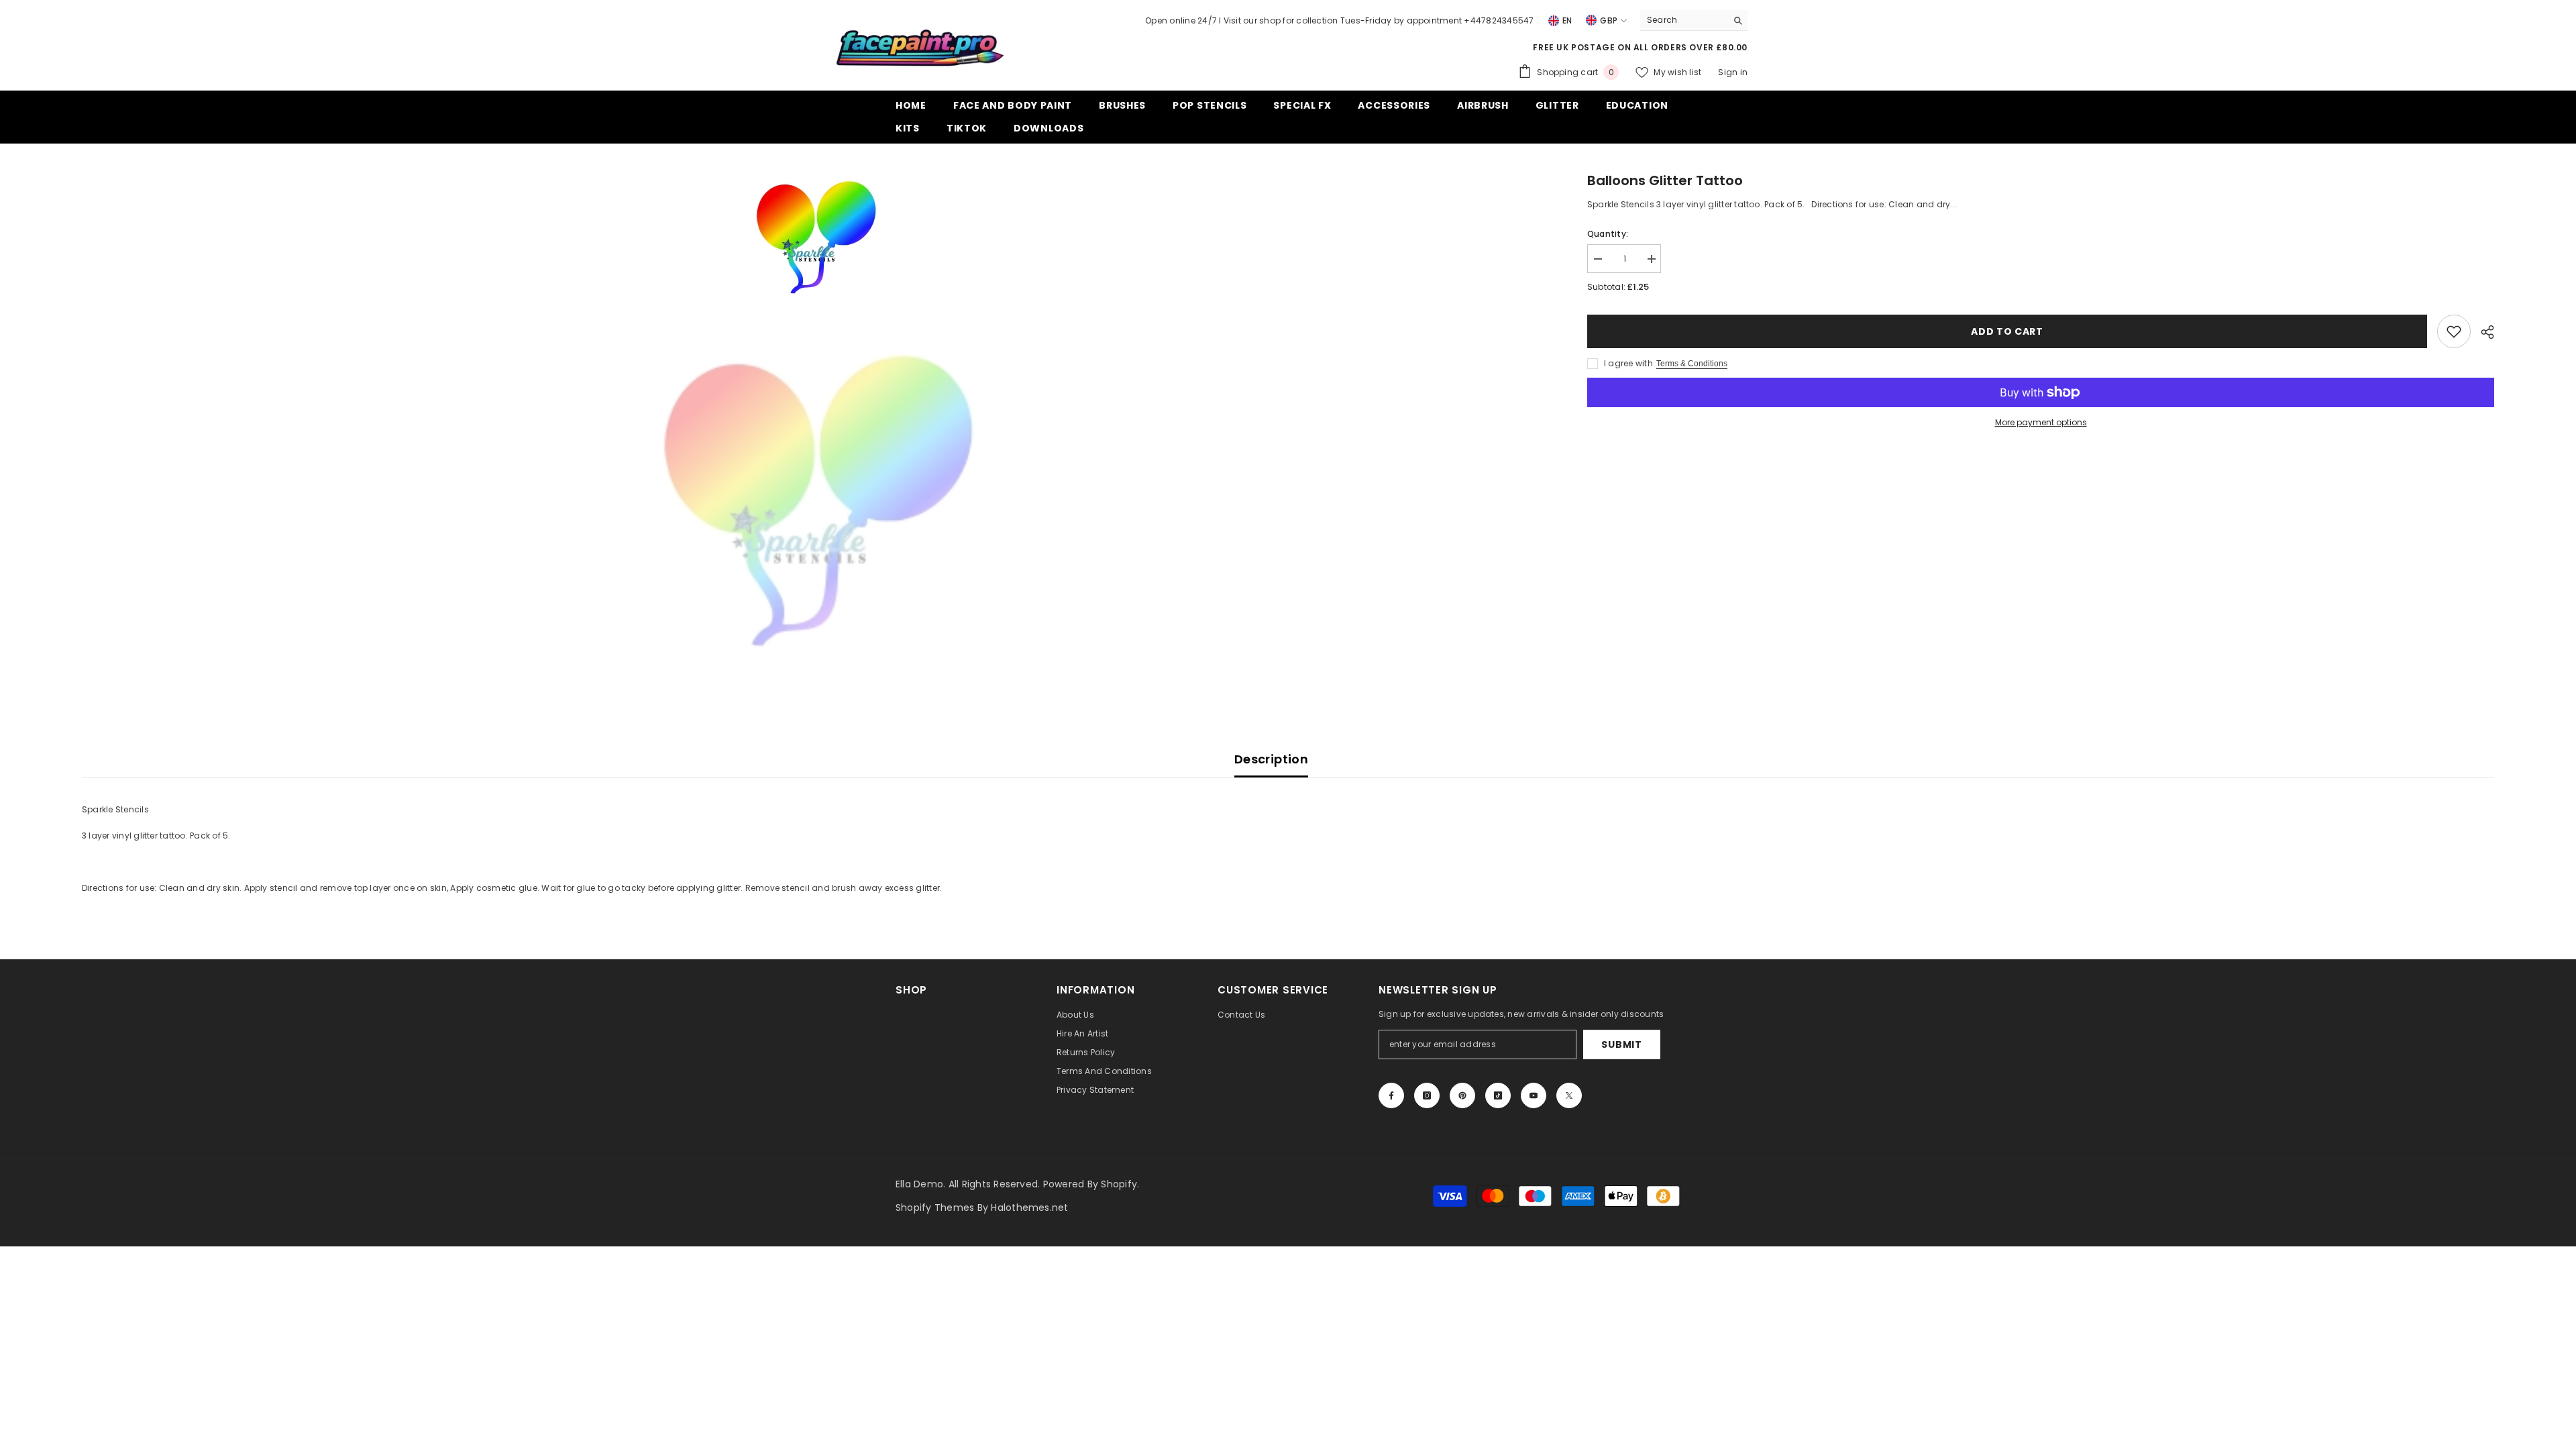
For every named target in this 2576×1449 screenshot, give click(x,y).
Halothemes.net (1029, 1207)
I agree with (1628, 363)
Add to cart (2007, 331)
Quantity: (1607, 233)
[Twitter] (1569, 1095)
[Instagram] (1427, 1095)
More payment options (2041, 422)
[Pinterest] (1462, 1095)
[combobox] (1683, 20)
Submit (1621, 1044)
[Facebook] (1391, 1095)
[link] (2454, 331)
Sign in (1733, 72)
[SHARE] (2482, 332)
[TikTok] (1498, 1095)
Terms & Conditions (1691, 363)
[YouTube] (1533, 1095)
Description (1271, 759)
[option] (815, 236)
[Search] (1694, 20)
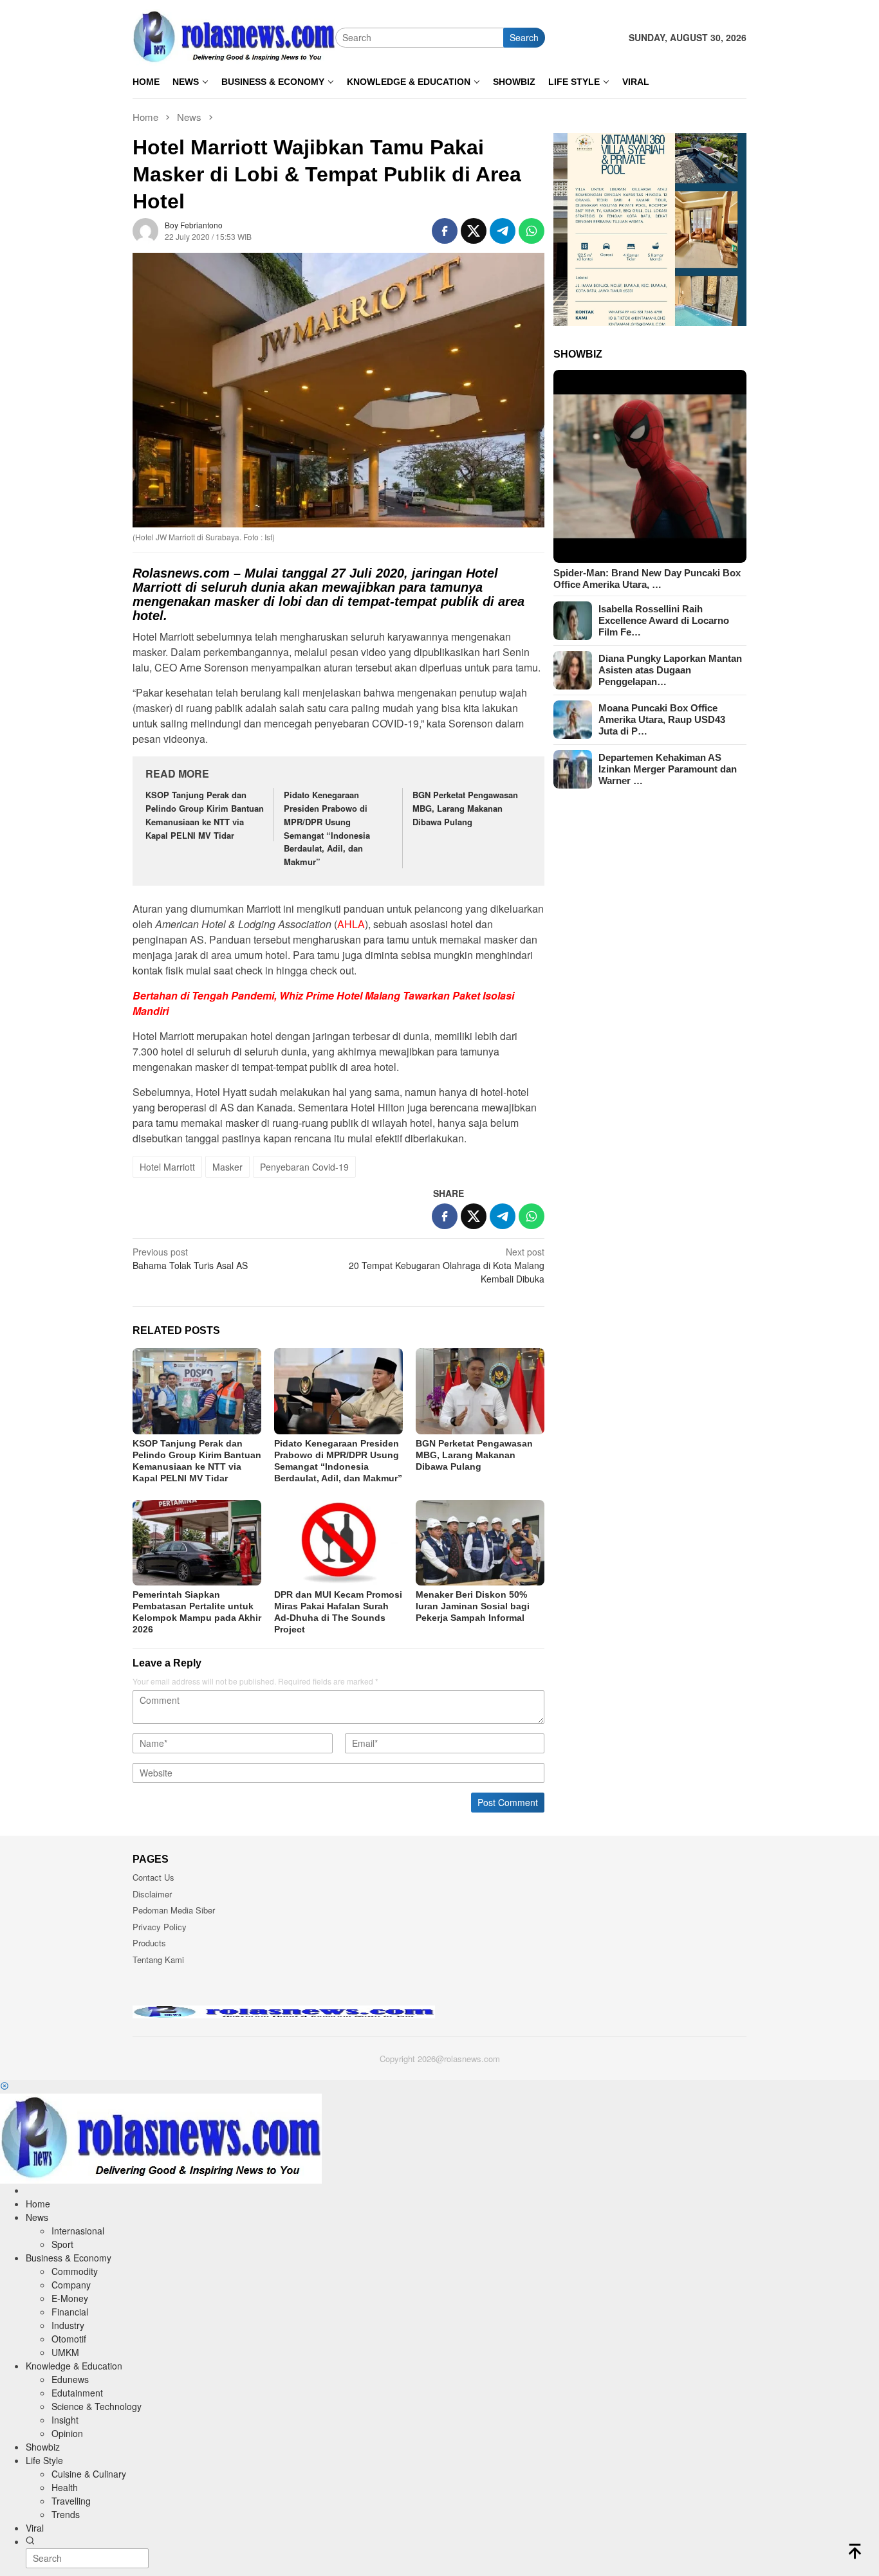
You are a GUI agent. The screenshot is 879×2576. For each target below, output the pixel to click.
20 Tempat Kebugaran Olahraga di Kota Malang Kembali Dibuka (446, 1265)
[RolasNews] (234, 36)
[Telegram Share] (502, 231)
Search (524, 37)
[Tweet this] (473, 231)
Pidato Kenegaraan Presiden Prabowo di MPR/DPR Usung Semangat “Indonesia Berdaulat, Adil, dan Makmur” (327, 828)
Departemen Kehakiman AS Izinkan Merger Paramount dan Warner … (667, 769)
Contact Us (153, 1877)
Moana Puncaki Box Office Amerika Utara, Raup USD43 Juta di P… (661, 719)
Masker (227, 1166)
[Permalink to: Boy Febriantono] (145, 229)
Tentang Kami (158, 1959)
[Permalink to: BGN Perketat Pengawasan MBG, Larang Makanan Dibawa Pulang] (480, 1391)
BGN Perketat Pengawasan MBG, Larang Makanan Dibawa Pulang (465, 808)
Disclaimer (152, 1894)
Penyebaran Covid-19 (304, 1166)
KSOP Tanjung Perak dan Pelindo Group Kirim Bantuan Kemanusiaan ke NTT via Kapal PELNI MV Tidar (204, 815)
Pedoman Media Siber (174, 1910)
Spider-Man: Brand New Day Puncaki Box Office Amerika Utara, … (647, 578)
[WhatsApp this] (531, 231)
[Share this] (445, 231)
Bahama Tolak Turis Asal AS (190, 1258)
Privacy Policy (160, 1927)
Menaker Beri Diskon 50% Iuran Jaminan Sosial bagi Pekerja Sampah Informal (473, 1606)
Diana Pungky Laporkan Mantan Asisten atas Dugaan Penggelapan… (670, 670)
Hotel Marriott (167, 1166)
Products (149, 1943)
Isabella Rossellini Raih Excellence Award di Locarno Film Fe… (663, 620)
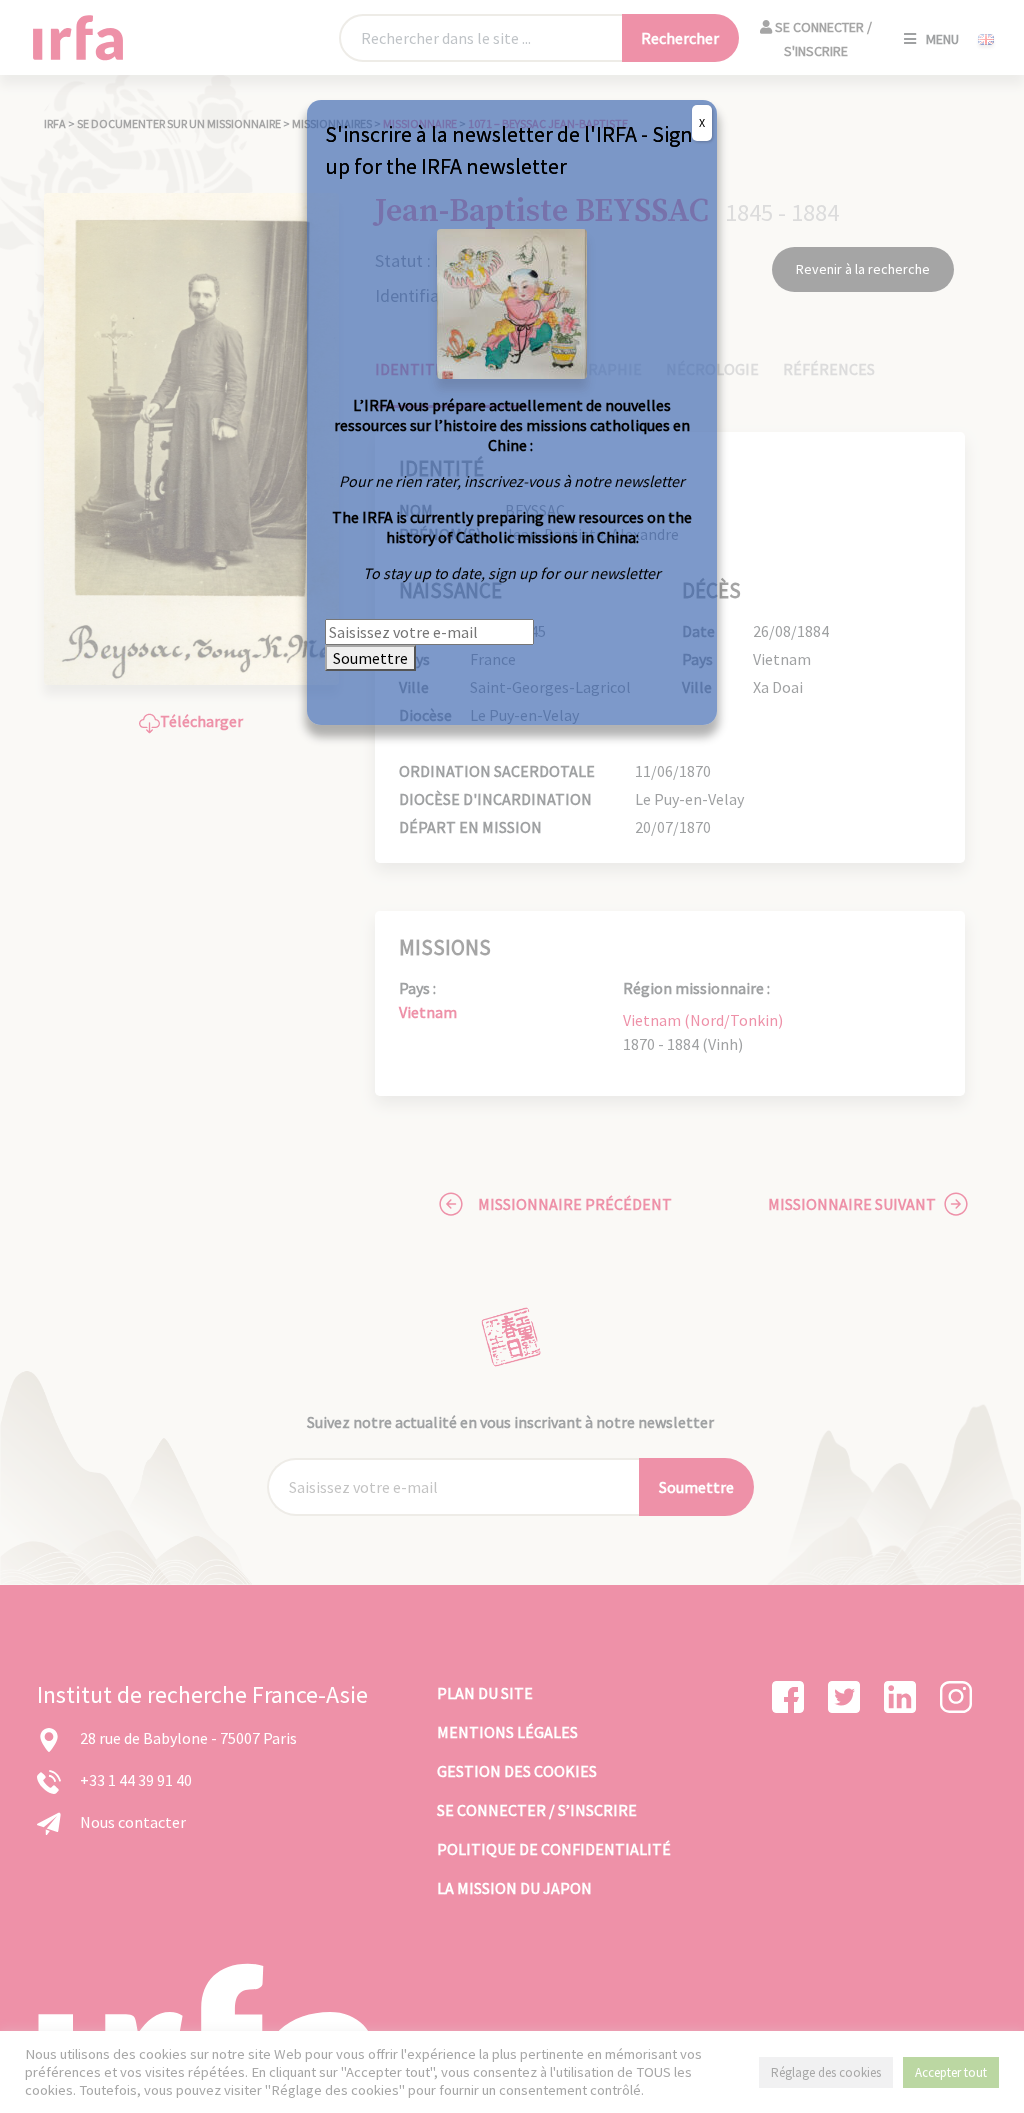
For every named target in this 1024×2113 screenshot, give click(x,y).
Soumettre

__WORK ORDER__. Each line from the one bearing "You are a GUI" through the final line of the records is to be copied exactly, and no pictures are to be included.

__COMPLETED EXERCISE__.
You are a GUI agent. The screenshot is 879×2576. For each target below, output the pixel to click.
20 Tempat Kebugaran Olahraga di Kota Malang Kembali Dibuka (446, 1265)
[RolasNews] (234, 36)
[Telegram Share] (502, 231)
Search (524, 37)
[Tweet this] (473, 231)
Pidato Kenegaraan Presiden Prabowo di MPR/DPR Usung Semangat “Indonesia Berdaulat, Adil, dan Makmur” (327, 828)
Departemen Kehakiman AS Izinkan Merger Paramount dan Warner … (667, 769)
Contact Us (153, 1877)
Moana Puncaki Box Office Amerika Utara, Raup USD43 Juta di P… (661, 719)
Masker (227, 1166)
[Permalink to: Boy Febriantono] (145, 229)
Tentang Kami (158, 1959)
[Permalink to: BGN Perketat Pengawasan MBG, Larang Makanan Dibawa Pulang] (480, 1391)
BGN Perketat Pengawasan MBG, Larang Makanan Dibawa Pulang (465, 808)
Disclaimer (152, 1894)
Penyebaran Covid-19 (304, 1166)
KSOP Tanjung Perak dan Pelindo Group Kirim Bantuan Kemanusiaan ke NTT via Kapal PELNI MV Tidar (204, 815)
Pedoman Media Siber (174, 1910)
Spider-Man: Brand New Day Puncaki Box Office Amerika Utara, … (647, 578)
[WhatsApp this] (531, 231)
[Share this] (445, 231)
Bahama Tolak Turis Asal AS (190, 1258)
Privacy Policy (160, 1927)
Menaker Beri Diskon 50% Iuran Jaminan Sosial bagi Pekerja Sampah Informal (473, 1606)
Diana Pungky Laporkan Mantan Asisten atas Dugaan Penggelapan… (670, 670)
Hotel Marriott (167, 1166)
Products (149, 1943)
Isabella Rossellini Raih Excellence Award di Locarno Film Fe… (663, 620)
For every named target in this 1024×2113 screenshot, give click(x,y).
Soumettre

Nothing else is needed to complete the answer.